Als sie im Herbst 2019 den Untersuchungsauftrag zu angeblichen "Verstrickungen der Staatsregierung" in die Listenkürzung formuliert hatte, spielte der Verfassungsschutz noch keine Rolle. Von Beginn an ins Visier geriet die damalige Landeswahlleiterin Carolin Schreck wohl auch wegen ihres CDU-Parteibuches. Die AfD vermutete, dass Schrecks Vorgänger Burkhard Müller als Präsident des Statistischen Landesamtes - qua Amt auch Landeswahlleiter - zum Jahresende 2018 nicht ganz freiwillig ging, damit eben Schreck installiert werden konnte. Spätestens mit der schon nach 40 Minuten abgeschlossenen Zeugenaussage von Müller im März hatte sich auch diese Legende in Luft aufgelöst.

"Emissär aus Berlin"

Keine Spuren gibt es bislang auch von einem laut AfD-Auftrag "nicht namentlich bekannten Emissär aus Berlin", geschweige denn von einer Besprechung des Unbekannten mit Schreck, Ex-Innenstaatssekretär Günther Schneider und Vize-Landeswahlleiter Robert Kluger.

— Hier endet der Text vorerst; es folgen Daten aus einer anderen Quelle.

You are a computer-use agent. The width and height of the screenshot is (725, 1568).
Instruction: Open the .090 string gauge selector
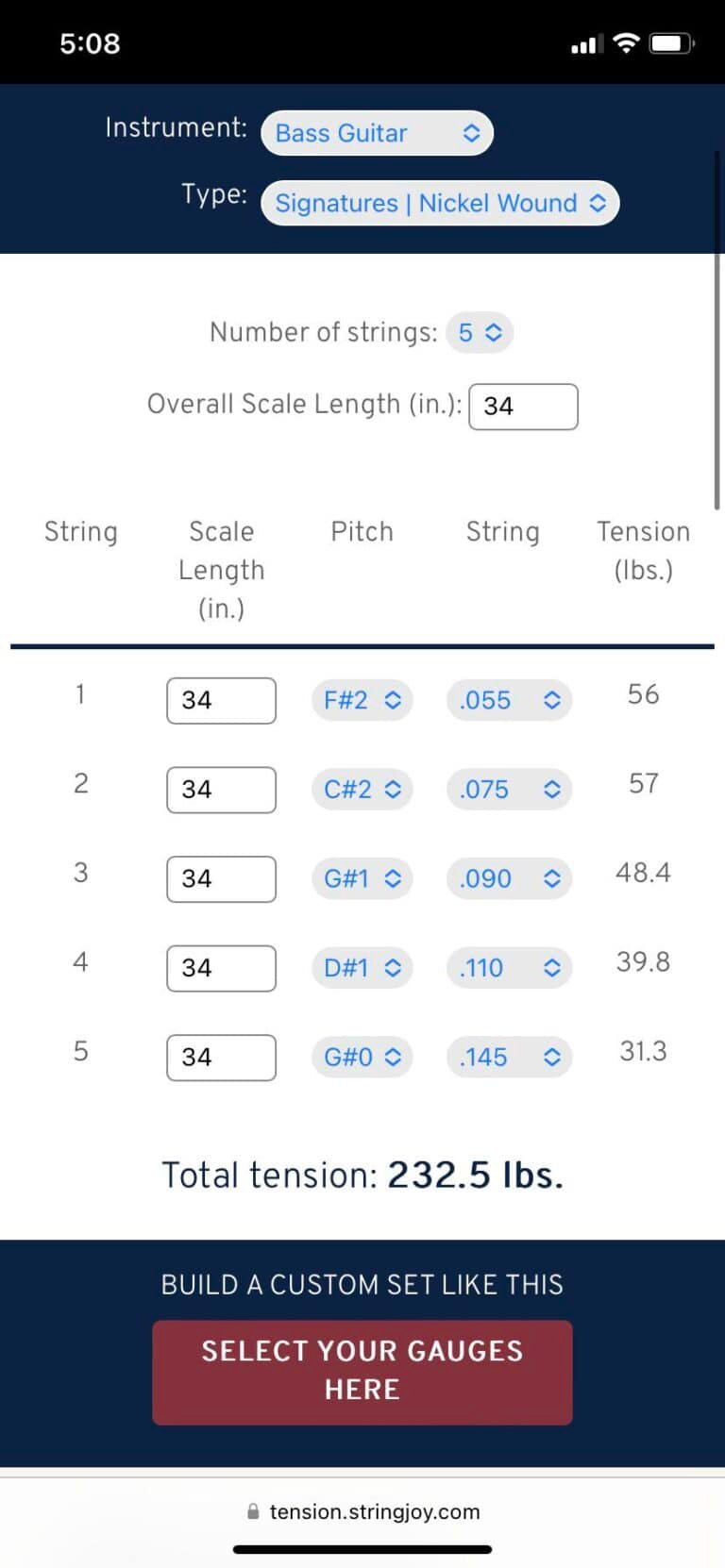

"Der Untersuchungsausschuss hat bislang vor allem gezeigt, dass die Verschwörungstheorien der AfD nichts anderes als Verschwörungstheorien sind", sagt Linken-Obfrau Kerstin Köditz. "Was sich seit Juni 2019 bis in die Gegenwart durchzieht wie ein blauer Faden: Die AfD sucht die Fehler ausschließlich bei anderen." Dabei sei den AfD-Verantwortlichen wohl die Wahlvorbereitung "gründlich entglitten". Es gebe "überhaupt keine Hinweise darauf, dass es eine Einflussnahme auf den Landeswahlausschuss gegeben hätte, um dieser Partei zu schaden".

Wenn überhaupt, gab es solche Versuche nur in entgegengesetzter Richtung - zugunsten der AfD. Die hatte 2019 ihre ersten 18 Listenkandidaten am zweiten Februarwochenende gewählt. Die Plätze 19 bis 61 folgten dann Mitte März, ab Platz 31 nicht mehr per Einzelwahl, sondern im Block, weil ansonsten wohl selbst das zweite Wochenende nicht zur Kandidatenkür gereicht hätte.

Rückendeckung für Wahljuristen

Für die Übergabe der zur Zulassung erforderlichen Unterlagen aber ließ sich die Partei viel Zeit. Erstmals am 18. Juni tauchten Vertreter bei der Landeswahlleitung in Kamenz auf, neun Tage vor Fristende. Dabei stellte der zuständige Referatsleiter Thomas Wolf erhebliche Mängel fest. Davon setzte er am 19. Juni per Mail im Namen von Schreck nicht nur fünf AfD-Mitglieder in Kenntnis, sondern zwei Minuten später gleich auch noch Referatsleiter Kurths im Innenministerium - in dem Mitteilungen über Probleme von Parteien bei der Wahlzulassung aus naheliegenden Gründen eigentlich nichts verloren haben.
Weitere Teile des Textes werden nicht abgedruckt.